Everyone agrees that a choir needs four main vocal ranges. The soprano takes care of the high female range. The alto contributes the low female vocal range. The tenor (hello, Pavarotti) is the high adult male voice, and the bass is the low adult male voice. If one of these roles are missing, the output isn’t as rich or moving as it could be.
A picture book is no different. Sure, there are two names on the cover: the illustrator who draws the pictures and the author who writes the words, but there’s a cast of people who are critical to bringing the book to the world (editor, publisher, designer, printer etc).
When it comes to school and work, though, we seem to have a different mindset. From a very early age, each of us is supposed to be individually wonderful at everything – maths, science, history, geography, art. Right from the beginning, we’re trained toward an individualist mindset. Instead of spending time and energy identifying and honing an individual’s strengths, and teaching us how to work together to produce rich and moving output, as is the default in a choir, we spend exponentially more time and energy teaching kids to be good at everything. If you’re weak at maths, we get tutored for it.
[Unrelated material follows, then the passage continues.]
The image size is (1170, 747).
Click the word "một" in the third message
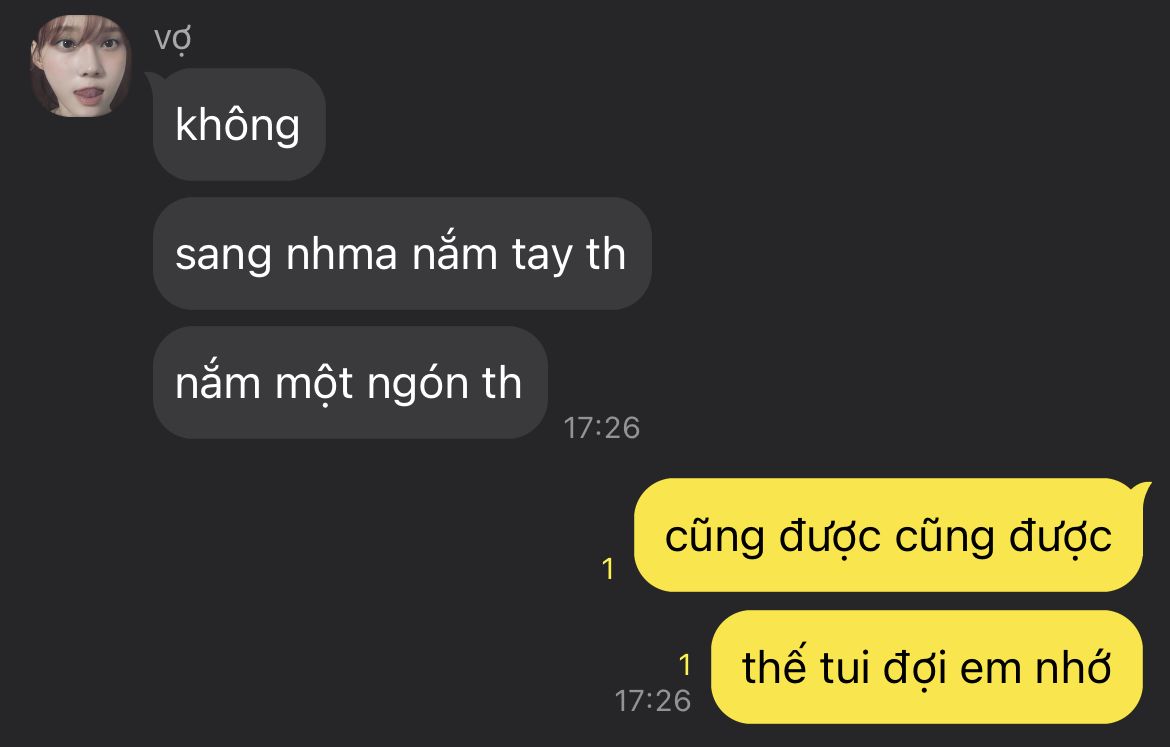tap(313, 385)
But we (or, at least I) don’t go to after school art classes if we can see a kid has a propensity toward expression with colour, shape and line.
A strengths-based approach to growth, paired with a focus on working together, not only means that individuals can spend more time doing what they’re good at (and therefore more likely to enjoy it), but we’re able to create the richest and most moving music, together – something greater than the sum of its parts.